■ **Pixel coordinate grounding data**
+++
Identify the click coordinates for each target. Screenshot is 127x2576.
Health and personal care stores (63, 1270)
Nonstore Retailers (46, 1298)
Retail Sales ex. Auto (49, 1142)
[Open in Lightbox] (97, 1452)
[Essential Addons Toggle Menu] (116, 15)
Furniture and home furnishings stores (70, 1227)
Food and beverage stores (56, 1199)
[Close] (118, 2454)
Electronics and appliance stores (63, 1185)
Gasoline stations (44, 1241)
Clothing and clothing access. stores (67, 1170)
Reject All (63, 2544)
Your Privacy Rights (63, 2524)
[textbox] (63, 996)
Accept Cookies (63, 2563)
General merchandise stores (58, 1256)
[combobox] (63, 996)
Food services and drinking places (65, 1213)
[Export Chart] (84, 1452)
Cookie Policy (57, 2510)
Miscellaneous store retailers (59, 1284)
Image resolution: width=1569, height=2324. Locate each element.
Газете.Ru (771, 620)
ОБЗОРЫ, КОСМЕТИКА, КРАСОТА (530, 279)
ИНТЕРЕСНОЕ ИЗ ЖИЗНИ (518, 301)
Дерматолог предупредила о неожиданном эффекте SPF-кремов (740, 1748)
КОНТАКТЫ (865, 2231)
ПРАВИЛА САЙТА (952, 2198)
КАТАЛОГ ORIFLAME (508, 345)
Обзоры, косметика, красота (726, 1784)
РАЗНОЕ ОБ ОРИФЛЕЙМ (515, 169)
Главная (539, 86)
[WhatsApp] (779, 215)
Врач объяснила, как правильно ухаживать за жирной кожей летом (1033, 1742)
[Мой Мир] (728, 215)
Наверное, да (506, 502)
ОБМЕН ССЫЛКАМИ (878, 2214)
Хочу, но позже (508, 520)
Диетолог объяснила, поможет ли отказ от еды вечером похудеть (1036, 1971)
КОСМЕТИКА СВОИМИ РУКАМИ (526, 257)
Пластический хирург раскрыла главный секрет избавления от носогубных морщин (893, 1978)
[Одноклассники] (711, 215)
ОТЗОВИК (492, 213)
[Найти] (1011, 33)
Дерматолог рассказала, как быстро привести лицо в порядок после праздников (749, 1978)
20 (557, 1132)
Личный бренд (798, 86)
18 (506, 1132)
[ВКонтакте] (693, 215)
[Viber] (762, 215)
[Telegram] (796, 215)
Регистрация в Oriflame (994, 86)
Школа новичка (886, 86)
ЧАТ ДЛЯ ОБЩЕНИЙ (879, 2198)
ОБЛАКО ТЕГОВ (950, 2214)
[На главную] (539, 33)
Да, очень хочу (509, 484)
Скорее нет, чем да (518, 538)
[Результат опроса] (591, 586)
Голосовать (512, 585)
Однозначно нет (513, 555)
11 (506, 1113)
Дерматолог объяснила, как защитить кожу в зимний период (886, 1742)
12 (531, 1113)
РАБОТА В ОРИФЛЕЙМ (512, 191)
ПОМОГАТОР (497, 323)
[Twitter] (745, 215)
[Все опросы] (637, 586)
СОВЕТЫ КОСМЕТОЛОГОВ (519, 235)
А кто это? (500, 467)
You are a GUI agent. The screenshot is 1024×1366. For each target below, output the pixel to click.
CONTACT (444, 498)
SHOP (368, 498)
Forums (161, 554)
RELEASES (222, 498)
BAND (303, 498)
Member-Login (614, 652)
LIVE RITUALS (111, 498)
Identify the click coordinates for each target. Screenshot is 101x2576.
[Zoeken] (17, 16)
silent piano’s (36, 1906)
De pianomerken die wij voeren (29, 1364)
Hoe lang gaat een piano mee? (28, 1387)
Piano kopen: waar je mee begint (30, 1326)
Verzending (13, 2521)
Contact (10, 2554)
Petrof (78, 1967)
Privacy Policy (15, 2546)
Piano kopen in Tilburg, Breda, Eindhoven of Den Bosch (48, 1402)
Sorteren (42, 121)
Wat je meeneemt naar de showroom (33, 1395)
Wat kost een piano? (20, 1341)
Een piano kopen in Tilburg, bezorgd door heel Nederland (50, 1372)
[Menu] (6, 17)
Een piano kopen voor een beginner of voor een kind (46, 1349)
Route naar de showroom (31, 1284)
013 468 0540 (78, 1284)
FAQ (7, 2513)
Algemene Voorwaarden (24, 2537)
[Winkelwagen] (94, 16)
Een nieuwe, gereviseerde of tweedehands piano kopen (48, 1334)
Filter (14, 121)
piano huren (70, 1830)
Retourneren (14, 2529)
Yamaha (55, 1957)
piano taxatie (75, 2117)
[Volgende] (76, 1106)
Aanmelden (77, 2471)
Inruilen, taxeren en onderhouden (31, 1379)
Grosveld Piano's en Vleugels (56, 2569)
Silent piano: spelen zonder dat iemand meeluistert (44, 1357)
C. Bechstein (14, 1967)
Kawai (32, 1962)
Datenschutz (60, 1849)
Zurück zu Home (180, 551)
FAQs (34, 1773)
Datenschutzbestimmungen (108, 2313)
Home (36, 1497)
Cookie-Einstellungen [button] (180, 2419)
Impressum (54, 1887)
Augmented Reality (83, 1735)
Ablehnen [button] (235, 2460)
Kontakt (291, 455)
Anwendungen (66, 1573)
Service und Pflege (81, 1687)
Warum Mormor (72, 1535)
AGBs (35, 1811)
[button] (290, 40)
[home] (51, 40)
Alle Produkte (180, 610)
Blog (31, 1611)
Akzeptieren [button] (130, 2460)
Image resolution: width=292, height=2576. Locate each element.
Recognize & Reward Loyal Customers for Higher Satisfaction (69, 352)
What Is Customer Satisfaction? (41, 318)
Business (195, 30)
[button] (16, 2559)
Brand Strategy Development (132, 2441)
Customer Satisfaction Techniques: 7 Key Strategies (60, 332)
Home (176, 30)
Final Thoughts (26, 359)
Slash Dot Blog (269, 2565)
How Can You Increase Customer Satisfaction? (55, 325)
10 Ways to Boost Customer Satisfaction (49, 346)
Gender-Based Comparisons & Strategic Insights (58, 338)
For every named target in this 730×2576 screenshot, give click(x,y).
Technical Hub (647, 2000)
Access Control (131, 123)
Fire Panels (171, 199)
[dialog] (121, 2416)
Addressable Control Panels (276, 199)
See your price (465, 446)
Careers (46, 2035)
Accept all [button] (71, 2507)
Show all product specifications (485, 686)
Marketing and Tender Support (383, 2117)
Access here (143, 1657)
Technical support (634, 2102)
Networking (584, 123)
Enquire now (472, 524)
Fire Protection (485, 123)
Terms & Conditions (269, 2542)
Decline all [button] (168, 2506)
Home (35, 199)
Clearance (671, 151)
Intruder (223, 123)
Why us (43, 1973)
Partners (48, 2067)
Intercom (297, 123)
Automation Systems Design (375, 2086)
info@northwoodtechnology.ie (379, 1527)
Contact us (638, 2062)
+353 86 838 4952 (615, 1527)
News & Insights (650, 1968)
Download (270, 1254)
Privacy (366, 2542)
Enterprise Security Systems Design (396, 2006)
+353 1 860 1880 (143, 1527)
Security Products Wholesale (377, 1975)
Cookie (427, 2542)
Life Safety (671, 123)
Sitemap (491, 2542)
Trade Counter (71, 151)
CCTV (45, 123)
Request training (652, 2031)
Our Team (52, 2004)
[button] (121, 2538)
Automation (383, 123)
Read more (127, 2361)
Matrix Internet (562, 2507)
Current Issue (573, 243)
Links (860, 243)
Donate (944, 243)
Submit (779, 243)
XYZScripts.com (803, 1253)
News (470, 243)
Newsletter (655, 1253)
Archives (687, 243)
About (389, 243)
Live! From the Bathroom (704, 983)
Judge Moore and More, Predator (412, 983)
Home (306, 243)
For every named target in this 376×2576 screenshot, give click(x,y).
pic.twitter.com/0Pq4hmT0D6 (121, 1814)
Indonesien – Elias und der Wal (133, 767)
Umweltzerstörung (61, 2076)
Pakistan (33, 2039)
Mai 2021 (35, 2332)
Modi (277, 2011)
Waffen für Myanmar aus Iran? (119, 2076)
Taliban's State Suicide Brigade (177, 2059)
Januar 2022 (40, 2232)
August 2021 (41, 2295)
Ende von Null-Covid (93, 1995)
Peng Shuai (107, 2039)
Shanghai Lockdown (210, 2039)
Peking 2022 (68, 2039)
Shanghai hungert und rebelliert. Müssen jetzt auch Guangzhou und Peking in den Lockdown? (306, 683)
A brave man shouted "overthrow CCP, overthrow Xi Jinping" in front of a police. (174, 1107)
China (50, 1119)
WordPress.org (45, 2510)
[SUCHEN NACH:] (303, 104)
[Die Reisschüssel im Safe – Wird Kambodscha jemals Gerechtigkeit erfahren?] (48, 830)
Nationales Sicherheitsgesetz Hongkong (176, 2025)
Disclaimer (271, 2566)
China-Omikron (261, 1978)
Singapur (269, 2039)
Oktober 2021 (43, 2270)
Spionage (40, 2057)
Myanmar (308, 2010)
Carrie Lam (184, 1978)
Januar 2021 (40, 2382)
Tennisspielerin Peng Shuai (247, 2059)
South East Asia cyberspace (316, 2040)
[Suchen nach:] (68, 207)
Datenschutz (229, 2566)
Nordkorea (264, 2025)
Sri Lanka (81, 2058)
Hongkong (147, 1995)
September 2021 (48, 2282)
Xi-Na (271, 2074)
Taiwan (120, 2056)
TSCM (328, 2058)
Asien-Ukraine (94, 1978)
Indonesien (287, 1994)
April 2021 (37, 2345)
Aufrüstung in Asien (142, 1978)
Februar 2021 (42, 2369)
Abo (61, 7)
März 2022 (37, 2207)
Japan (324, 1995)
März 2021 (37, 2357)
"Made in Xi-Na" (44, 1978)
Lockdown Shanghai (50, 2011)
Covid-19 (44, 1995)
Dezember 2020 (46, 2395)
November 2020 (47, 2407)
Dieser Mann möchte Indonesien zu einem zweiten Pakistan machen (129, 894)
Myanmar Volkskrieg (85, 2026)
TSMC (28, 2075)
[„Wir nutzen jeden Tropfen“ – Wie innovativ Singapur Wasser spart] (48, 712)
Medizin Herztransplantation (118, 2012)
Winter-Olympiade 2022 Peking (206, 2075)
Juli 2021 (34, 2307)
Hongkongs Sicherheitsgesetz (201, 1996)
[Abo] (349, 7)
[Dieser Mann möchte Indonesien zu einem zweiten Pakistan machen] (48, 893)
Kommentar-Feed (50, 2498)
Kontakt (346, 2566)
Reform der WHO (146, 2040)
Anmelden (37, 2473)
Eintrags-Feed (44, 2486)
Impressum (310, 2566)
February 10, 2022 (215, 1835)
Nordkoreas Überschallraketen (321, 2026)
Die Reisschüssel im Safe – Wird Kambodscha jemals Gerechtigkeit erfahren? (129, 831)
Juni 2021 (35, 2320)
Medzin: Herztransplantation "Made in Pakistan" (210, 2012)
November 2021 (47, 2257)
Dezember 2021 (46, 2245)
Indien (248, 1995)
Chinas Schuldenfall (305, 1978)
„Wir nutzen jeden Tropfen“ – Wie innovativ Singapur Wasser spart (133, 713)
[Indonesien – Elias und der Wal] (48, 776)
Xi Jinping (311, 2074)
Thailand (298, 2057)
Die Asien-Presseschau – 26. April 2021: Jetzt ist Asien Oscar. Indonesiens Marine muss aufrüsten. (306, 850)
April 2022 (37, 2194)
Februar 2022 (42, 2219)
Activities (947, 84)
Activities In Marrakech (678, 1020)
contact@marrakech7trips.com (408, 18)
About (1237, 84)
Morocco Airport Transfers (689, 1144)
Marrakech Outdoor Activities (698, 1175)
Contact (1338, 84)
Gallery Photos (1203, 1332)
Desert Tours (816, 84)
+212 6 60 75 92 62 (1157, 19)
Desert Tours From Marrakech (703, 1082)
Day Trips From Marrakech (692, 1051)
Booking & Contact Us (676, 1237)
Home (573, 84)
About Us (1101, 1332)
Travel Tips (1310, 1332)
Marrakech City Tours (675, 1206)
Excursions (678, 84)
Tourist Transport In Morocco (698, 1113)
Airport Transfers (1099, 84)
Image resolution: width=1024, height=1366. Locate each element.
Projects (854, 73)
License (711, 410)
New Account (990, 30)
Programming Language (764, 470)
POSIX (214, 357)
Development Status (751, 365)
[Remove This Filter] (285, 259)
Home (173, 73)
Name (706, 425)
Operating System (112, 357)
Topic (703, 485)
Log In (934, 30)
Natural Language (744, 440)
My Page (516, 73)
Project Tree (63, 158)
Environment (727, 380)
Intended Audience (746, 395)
+++
■ **PROBLEM DETAILS**
Taking the entries above, restate exactly those lines that fall between the line with "Диетолог объяснила, поможет" and the line with "18 (506, 1132)", keeping both of those lines too.

■ **WRITTEN ANSWER**
Диетолог объяснила, поможет ли отказ от еды вечером похудеть (1036, 1971)
КОСМЕТИКА СВОИМИ РУКАМИ (526, 257)
Пластический хирург раскрыла главный секрет избавления от носогубных морщин (893, 1978)
[Одноклассники] (711, 215)
ОТЗОВИК (492, 213)
[Найти] (1011, 33)
Дерматолог рассказала, как быстро привести лицо в порядок после праздников (749, 1978)
20 (557, 1132)
Личный бренд (798, 86)
18 (506, 1132)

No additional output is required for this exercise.